=== Written task ===
Rewrite the records below as a numbered list, one line per item, and omit the blank lines.

=== Supplied records ===

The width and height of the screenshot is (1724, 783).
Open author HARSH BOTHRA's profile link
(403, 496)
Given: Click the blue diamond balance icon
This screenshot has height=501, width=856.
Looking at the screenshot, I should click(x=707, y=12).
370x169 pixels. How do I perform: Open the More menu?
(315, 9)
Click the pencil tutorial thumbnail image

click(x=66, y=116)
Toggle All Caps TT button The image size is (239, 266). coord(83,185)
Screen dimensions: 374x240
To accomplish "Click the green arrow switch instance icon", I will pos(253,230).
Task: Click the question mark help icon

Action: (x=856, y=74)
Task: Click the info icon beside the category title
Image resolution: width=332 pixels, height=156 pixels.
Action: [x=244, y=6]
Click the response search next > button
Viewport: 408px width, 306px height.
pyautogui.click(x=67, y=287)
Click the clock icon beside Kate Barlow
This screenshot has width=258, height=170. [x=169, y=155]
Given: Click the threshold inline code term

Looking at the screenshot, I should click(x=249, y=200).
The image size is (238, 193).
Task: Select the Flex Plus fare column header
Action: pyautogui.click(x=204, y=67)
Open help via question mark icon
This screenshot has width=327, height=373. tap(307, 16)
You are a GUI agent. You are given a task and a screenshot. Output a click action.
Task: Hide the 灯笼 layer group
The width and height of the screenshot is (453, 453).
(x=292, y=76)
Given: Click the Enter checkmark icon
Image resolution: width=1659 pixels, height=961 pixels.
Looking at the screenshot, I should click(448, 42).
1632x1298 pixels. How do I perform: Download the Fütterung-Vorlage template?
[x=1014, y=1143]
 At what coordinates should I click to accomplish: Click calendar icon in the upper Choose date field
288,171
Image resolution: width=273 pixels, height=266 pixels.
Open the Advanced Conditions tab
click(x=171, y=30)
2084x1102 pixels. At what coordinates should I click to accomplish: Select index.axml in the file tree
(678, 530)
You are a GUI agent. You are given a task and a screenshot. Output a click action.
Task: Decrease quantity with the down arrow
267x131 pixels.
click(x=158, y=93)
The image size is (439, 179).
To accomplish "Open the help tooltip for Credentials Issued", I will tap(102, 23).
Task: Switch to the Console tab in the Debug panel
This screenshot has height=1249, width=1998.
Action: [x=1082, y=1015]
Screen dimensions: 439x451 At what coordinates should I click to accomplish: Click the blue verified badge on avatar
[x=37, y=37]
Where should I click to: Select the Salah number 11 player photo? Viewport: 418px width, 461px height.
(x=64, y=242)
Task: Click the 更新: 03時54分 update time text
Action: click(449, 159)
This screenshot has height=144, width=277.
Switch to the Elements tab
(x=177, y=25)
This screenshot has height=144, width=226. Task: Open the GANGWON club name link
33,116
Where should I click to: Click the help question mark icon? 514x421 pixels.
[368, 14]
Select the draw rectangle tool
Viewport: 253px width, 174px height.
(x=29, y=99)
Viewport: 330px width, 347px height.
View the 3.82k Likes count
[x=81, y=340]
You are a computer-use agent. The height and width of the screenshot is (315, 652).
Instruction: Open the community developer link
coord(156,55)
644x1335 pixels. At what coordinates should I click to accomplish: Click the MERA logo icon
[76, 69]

=== Exercise result ===
1. The width and height of the screenshot is (1724, 783).
2. Open author HARSH BOTHRA's profile link
3. (403, 496)
4. Given: Click the blue diamond balance icon
5. This screenshot has height=501, width=856.
6. Looking at the screenshot, I should click(x=707, y=12).
7. 370x169 pixels. How do I perform: Open the More menu?
8. (315, 9)
9. Click the pencil tutorial thumbnail image
10. click(x=66, y=116)
11. Toggle All Caps TT button The image size is (239, 266). coord(83,185)
12. Screen dimensions: 374x240
13. To accomplish "Click the green arrow switch instance icon", I will pos(253,230).
14. Task: Click the question mark help icon
15. Action: (x=856, y=74)
16. Task: Click the info icon beside the category title
17. Image resolution: width=332 pixels, height=156 pixels.
18. Action: [x=244, y=6]
19. Click the response search next > button
20. Viewport: 408px width, 306px height.
21. pyautogui.click(x=67, y=287)
22. Click the clock icon beside Kate Barlow
23. This screenshot has width=258, height=170. [x=169, y=155]
24. Given: Click the threshold inline code term
25. Looking at the screenshot, I should click(x=249, y=200).
26. The image size is (238, 193).
27. Task: Select the Flex Plus fare column header
28. Action: pyautogui.click(x=204, y=67)
29. Open help via question mark icon
30. This screenshot has width=327, height=373. tap(307, 16)
31. You are a GUI agent. You are given a task and a screenshot. Output a click action.
32. Task: Hide the 灯笼 layer group
33. The width and height of the screenshot is (453, 453).
34. (x=292, y=76)
35. Given: Click the Enter checkmark icon
36. Image resolution: width=1659 pixels, height=961 pixels.
37. Looking at the screenshot, I should click(448, 42).
38. 1632x1298 pixels. How do I perform: Download the Fütterung-Vorlage template?
39. [x=1014, y=1143]
40.  At what coordinates should I click to accomplish: Click calendar icon in the upper Choose date field
41. 288,171
42. Image resolution: width=273 pixels, height=266 pixels.
43. Open the Advanced Conditions tab
44. click(x=171, y=30)
45. 2084x1102 pixels. At what coordinates should I click to accomplish: Select index.axml in the file tree
46. (678, 530)
47. You are a GUI agent. You are given a task and a screenshot. Output a click action.
48. Task: Decrease quantity with the down arrow
49. 267x131 pixels.
50. click(x=158, y=93)
51. The image size is (439, 179).
52. To accomplish "Open the help tooltip for Credentials Issued", I will tap(102, 23).
53. Task: Switch to the Console tab in the Debug panel
54. This screenshot has height=1249, width=1998.
55. Action: [x=1082, y=1015]
56. Screen dimensions: 439x451 At what coordinates should I click to accomplish: Click the blue verified badge on avatar
57. [x=37, y=37]
58. Where should I click to: Select the Salah number 11 player photo? Viewport: 418px width, 461px height.
59. (x=64, y=242)
60. Task: Click the 更新: 03時54分 update time text
61. Action: click(449, 159)
62. This screenshot has height=144, width=277.
63. Switch to the Elements tab
64. (x=177, y=25)
65. This screenshot has height=144, width=226. Task: Open the GANGWON club name link
66. 33,116
67. Where should I click to: Click the help question mark icon? 514x421 pixels.
68. [368, 14]
69. Select the draw rectangle tool
70. Viewport: 253px width, 174px height.
71. (x=29, y=99)
72. Viewport: 330px width, 347px height.
73. View the 3.82k Likes count
74. [x=81, y=340]
75. You are a computer-use agent. The height and width of the screenshot is (315, 652).
76. Instruction: Open the community developer link
77. coord(156,55)
78. 644x1335 pixels. At what coordinates should I click to accomplish: Click the MERA logo icon
79. [76, 69]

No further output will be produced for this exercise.